What this task involves: Among the lines below, a stretch begins at the one with "This screenshot has height=362, width=644." and ends at the one with "You are a computer-use agent. This". Repeat that stretch exactly, ends included.

Data supplied:
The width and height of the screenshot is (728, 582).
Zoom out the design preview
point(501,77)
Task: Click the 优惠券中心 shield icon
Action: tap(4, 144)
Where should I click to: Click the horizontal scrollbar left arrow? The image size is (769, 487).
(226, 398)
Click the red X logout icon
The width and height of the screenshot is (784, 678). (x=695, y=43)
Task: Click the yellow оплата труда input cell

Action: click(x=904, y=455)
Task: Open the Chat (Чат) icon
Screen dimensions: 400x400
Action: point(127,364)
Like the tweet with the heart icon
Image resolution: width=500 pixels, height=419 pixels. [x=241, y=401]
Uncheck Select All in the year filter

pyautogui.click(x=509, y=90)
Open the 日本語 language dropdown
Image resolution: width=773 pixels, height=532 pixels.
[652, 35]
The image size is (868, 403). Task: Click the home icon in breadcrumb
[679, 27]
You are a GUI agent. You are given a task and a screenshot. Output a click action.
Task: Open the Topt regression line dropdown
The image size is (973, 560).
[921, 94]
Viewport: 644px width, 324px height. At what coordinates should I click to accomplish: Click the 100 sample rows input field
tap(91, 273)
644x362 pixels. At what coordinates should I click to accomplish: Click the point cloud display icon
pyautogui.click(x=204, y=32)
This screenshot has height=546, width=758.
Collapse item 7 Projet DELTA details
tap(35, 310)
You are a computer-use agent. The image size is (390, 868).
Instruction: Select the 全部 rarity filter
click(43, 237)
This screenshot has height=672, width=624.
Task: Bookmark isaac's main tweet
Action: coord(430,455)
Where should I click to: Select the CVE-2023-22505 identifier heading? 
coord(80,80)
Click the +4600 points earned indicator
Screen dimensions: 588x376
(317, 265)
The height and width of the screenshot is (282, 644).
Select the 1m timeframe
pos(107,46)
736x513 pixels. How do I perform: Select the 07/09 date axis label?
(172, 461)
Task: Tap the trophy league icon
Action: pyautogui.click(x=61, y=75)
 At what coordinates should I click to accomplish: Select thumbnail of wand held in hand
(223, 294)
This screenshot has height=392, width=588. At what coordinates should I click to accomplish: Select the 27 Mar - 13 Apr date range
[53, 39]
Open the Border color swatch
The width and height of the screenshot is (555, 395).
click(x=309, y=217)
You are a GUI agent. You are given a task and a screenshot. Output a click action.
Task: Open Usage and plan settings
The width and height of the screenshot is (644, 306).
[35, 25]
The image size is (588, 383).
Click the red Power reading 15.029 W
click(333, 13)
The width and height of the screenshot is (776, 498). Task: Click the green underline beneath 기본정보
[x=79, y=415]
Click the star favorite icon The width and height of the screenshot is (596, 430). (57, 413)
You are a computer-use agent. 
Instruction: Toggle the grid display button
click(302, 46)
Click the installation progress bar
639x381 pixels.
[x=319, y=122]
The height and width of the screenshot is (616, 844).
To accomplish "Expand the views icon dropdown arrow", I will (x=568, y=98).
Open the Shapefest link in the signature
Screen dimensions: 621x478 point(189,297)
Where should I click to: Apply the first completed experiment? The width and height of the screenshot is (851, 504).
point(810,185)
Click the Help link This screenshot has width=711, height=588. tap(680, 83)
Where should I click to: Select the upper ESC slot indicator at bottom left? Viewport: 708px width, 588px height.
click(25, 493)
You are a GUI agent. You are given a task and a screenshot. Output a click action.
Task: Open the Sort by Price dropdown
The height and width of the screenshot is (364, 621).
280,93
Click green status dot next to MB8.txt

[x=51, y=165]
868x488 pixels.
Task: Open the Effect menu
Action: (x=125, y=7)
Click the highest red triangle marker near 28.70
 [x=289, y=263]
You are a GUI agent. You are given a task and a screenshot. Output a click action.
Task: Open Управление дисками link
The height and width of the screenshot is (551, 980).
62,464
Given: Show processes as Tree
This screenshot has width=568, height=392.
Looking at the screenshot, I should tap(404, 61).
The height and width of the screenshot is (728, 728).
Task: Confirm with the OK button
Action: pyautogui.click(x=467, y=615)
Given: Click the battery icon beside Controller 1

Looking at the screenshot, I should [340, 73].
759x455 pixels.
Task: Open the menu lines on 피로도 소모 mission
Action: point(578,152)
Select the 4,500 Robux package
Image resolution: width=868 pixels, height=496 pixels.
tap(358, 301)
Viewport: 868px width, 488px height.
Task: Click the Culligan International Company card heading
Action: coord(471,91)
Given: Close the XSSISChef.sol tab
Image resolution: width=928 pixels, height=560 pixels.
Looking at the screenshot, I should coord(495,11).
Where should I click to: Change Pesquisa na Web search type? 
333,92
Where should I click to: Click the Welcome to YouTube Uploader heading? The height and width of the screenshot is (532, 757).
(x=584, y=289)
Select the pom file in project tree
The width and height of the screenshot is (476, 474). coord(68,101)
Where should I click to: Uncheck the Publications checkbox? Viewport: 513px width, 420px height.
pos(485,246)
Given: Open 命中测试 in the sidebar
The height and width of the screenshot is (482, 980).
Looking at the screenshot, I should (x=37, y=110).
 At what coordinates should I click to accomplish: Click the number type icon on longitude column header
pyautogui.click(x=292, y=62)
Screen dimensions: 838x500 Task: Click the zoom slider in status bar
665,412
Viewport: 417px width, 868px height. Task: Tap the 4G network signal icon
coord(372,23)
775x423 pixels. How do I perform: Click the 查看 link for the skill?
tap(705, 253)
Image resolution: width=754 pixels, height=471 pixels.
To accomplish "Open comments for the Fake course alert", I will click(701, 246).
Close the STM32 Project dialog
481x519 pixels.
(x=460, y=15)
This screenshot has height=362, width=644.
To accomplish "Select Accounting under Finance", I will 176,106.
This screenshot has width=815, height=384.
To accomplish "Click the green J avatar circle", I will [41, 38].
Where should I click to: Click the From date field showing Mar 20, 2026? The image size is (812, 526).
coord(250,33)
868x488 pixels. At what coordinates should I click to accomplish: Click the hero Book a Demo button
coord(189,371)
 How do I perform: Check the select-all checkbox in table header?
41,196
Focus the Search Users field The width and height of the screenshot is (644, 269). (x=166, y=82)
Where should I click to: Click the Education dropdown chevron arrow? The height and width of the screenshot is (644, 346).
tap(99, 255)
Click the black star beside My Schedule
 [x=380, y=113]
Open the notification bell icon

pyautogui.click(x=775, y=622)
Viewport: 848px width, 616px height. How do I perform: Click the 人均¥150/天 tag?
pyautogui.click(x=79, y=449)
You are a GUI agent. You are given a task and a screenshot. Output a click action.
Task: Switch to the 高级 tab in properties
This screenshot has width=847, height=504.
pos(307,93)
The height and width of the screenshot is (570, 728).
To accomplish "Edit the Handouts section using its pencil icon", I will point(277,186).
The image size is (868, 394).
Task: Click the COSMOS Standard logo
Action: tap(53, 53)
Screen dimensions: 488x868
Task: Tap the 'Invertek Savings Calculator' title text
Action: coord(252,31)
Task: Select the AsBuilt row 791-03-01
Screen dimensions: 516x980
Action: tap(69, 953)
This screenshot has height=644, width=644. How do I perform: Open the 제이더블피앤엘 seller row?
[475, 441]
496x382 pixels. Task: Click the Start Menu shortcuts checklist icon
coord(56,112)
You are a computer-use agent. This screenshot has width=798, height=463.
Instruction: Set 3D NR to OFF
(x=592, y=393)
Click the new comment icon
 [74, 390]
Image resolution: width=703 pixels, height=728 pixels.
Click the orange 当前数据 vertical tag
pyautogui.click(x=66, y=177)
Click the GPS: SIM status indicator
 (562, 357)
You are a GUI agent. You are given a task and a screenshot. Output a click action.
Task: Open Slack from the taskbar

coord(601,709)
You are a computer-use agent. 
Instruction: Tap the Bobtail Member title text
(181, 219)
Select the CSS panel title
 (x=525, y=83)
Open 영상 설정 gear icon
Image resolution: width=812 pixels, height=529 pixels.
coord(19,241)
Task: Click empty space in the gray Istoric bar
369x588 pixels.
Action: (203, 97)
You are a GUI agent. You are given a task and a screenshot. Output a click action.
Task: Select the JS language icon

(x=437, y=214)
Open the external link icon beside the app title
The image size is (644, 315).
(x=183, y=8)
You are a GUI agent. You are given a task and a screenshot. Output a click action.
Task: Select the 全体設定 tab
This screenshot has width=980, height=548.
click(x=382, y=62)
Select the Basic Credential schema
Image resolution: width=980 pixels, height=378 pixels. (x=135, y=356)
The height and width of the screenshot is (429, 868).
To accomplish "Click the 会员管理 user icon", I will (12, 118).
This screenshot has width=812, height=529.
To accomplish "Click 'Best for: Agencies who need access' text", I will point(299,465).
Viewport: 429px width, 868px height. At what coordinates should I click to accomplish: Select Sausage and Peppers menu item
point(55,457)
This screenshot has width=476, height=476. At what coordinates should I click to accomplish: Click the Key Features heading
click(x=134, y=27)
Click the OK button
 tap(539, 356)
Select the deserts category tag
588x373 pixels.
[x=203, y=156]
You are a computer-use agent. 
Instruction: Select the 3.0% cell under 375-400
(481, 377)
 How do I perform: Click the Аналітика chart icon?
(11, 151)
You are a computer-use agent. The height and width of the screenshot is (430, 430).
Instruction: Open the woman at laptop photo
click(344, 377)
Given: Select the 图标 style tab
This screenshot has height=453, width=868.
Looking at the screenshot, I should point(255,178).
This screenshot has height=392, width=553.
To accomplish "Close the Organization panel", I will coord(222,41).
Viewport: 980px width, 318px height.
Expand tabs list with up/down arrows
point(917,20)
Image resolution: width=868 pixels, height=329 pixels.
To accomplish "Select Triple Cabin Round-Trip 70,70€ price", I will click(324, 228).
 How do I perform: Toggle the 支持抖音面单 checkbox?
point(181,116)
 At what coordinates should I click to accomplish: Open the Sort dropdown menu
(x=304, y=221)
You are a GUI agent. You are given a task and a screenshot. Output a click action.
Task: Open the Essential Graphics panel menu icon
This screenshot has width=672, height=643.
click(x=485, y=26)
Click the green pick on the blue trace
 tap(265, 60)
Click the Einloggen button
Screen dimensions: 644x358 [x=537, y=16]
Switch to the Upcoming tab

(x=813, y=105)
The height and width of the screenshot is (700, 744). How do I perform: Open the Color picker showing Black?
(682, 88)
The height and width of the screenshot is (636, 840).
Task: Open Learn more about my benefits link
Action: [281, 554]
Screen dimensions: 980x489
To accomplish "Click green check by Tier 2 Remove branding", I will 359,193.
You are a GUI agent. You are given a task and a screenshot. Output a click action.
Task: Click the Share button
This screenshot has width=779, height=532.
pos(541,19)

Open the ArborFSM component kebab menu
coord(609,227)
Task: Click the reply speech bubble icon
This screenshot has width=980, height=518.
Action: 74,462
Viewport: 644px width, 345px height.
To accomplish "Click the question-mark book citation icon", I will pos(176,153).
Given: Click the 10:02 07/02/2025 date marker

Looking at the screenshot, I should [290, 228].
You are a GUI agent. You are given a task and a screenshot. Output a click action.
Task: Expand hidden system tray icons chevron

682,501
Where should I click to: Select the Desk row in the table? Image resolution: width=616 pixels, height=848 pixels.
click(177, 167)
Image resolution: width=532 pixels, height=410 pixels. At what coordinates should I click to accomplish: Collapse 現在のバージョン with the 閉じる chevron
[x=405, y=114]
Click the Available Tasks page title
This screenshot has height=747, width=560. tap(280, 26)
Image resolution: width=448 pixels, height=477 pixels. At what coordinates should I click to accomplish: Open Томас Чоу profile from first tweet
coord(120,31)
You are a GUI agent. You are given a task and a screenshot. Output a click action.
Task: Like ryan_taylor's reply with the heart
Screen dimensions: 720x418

Response:
This screenshot has height=362, width=644.
To accomplish "Select Accounting under Finance", I will 176,106.
This screenshot has width=815, height=384.
To accomplish "Click the green J avatar circle", I will [41, 38].
Where should I click to: Click the From date field showing Mar 20, 2026? The image size is (812, 526).
coord(250,33)
868x488 pixels. At what coordinates should I click to accomplish: Click the hero Book a Demo button
coord(189,371)
 How do I perform: Check the select-all checkbox in table header?
41,196
Focus the Search Users field The width and height of the screenshot is (644, 269). (x=166, y=82)
Where should I click to: Click the Education dropdown chevron arrow? The height and width of the screenshot is (644, 346).
tap(99, 255)
Click the black star beside My Schedule
 [x=380, y=113]
Open the notification bell icon

pyautogui.click(x=775, y=622)
Viewport: 848px width, 616px height. How do I perform: Click the 人均¥150/天 tag?
pyautogui.click(x=79, y=449)
You are a GUI agent. You are given a task and a screenshot. Output a click action.
Task: Switch to the 高级 tab in properties
This screenshot has width=847, height=504.
pos(307,93)
The height and width of the screenshot is (570, 728).
To accomplish "Edit the Handouts section using its pencil icon", I will point(277,186).
The image size is (868, 394).
Task: Click the COSMOS Standard logo
Action: tap(53, 53)
Screen dimensions: 488x868
Task: Tap the 'Invertek Savings Calculator' title text
Action: coord(252,31)
Task: Select the AsBuilt row 791-03-01
Screen dimensions: 516x980
Action: tap(69, 953)
This screenshot has height=644, width=644. How do I perform: Open the 제이더블피앤엘 seller row?
[475, 441]
496x382 pixels. Task: Click the Start Menu shortcuts checklist icon
coord(56,112)
You are a computer-use agent. This screenshot has width=798, height=463.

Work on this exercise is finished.